一般財団法人日本不動産研究所 地域再生とまちづくり ――各都市が目指すものは <第47回> 青森県弘前市・文化都市としての魅力向上へ 弘前城改修も観光に 6月にはプロ野球公式戦誘致
住宅新報 2017年5月2日 号 14面
桜名所100選の公園
弘前市は青森県南西部に位置する人口約17万5千人の市である。弘前藩の城下町で、津軽地方の政治・経済の中心地として繁栄し、明治22(1889)年に県下で最初に市制を施行した。戦後は、弘前城をはじめとする数々の文化遺産や自然環境を土台とした文化都市として発展を続けている。06年に旧岩木町、旧相馬村と合併し、総面積524.20平方キロメートルの現在の市域となった。弘前城の敷地は、桜名所100選にも選定される弘前公園となっている。
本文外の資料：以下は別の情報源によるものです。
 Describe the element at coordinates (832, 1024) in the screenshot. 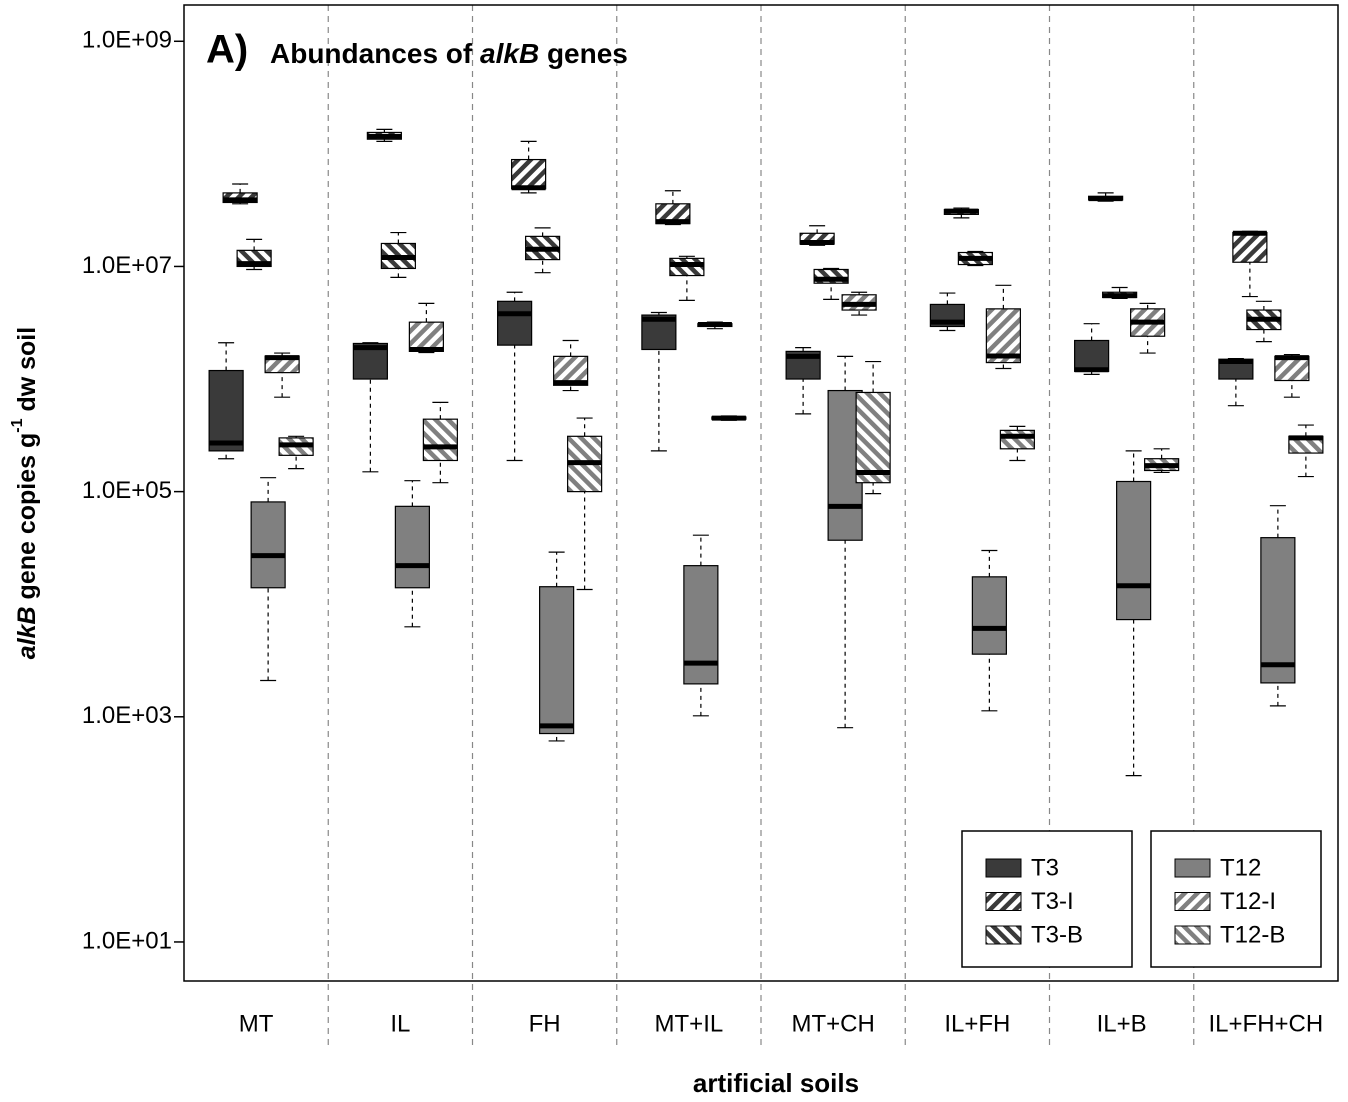

I see `x-tick-label: MT+CH` at that location.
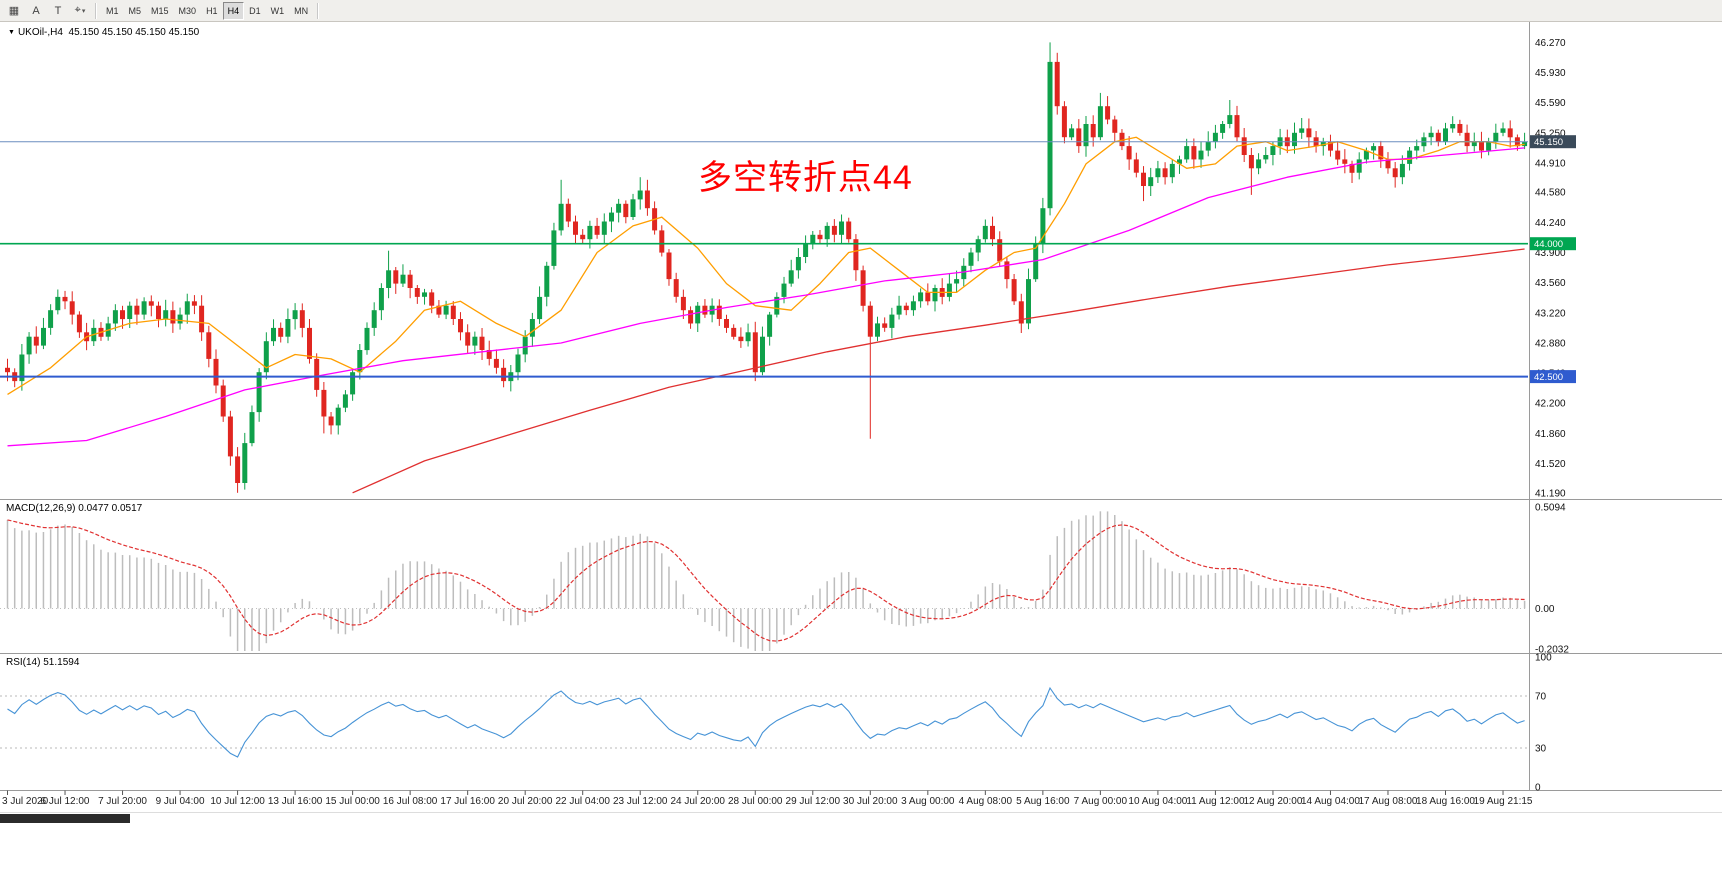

弘前城では現在、本丸石垣修理事業が行われている。弘前城天守が本丸の内側へ約70メートル移動したため、下乗橋と弘前城天守閣のコラボレーションは、天守閣が元の位置に戻る21年まで見ることはできない。しかし、天守閣の移動した15年には「曳屋(ひきや)ウィーク」と称して市民や観光客が、実際に天守を載せた作業台に取り付けたロープを引く曳屋体験を行うなど、天守閣の曳屋工事をイベント化し、大いに盛り上がった。